Héros tragiques

Héros tragiques

Tragique et tragédie comptent parmi nos mots les plus galvaudés ; dans la langue des médias, ils désignent des accidents d’une ampleur certaine, causes de morts nombreuses, et affectant leur lot de « victimes innocentes » – entendez « comme vous et moi ».

Si la réalité de leur malheur ne fait aucun doute et mérite considération, il reste que ces termes ont été détournés de leur sens, dans une logique égalitaire post révolutionnaire.

Jusqu’à la fin de l’ancien régime, le héros tragique était un personnage de haut rang, voire, selon les Grecs, un demi-dieu.

Tel, il était dans le théâtre antique, tel, il reste chez nos auteurs classiques, soucieux d’un retour aux sources.

Il avait également une dimension sacrificielle, à l’instar d’Œdipe, qui prend sur lui les fautes et les maux de la commune humanité, avec valeur exemplaire et édificatrice.

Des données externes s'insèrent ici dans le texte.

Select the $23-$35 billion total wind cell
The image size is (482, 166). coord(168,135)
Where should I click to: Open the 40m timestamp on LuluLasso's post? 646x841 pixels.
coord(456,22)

On les dit, ces héros, créatures de l’hybris, qui en rajoutent dans l’arrogance, reproche probablement lié à un refus de se plaindre, au désir d’assumer pleinement le sort qui les accable en même temps qu’il les distingue.

Il nous faut replacer cet état d’esprit dans le cadre d’une idéologie aristocratique, qui pose qu’il ne sert à rien de se lamenter, compte tenu du caractère inévitable des maux qui tout au tard nous frapperont.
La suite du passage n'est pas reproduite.